## About this exercise
The required result is each line of the entries below containing the string "Given".

## Recorded information
+--
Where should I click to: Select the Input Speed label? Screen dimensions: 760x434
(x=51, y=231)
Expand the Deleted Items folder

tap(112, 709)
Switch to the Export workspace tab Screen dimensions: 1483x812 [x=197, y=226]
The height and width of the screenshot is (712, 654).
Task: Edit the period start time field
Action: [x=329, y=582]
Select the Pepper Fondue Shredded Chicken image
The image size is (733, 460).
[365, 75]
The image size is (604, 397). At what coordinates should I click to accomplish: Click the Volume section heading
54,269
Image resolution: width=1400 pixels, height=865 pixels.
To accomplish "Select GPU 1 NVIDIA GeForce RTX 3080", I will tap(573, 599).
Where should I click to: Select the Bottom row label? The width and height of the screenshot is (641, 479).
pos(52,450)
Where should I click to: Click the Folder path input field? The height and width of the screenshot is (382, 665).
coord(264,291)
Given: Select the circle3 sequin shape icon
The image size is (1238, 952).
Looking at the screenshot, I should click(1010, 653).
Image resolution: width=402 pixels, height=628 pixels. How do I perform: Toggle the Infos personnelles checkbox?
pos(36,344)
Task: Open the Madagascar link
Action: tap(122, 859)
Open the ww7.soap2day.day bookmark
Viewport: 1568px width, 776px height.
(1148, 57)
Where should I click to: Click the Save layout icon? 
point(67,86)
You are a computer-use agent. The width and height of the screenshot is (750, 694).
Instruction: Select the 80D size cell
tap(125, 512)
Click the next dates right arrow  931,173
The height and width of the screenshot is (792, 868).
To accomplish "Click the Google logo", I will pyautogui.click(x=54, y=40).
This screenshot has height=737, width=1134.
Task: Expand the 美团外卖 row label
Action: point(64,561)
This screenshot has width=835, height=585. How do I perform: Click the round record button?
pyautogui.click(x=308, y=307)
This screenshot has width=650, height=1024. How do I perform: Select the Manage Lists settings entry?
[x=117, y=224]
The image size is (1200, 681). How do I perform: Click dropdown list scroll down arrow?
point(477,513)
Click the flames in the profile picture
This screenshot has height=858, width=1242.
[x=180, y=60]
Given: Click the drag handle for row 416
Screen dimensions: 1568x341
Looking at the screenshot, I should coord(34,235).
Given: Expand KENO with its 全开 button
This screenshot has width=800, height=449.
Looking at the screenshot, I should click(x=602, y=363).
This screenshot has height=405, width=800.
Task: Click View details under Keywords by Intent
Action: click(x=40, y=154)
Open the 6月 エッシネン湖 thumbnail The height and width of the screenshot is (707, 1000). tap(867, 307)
+--
## Response box
Given: Select the circle3 sequin shape icon
Given: Click the drag handle for row 416
Given: Expand KENO with its 全开 button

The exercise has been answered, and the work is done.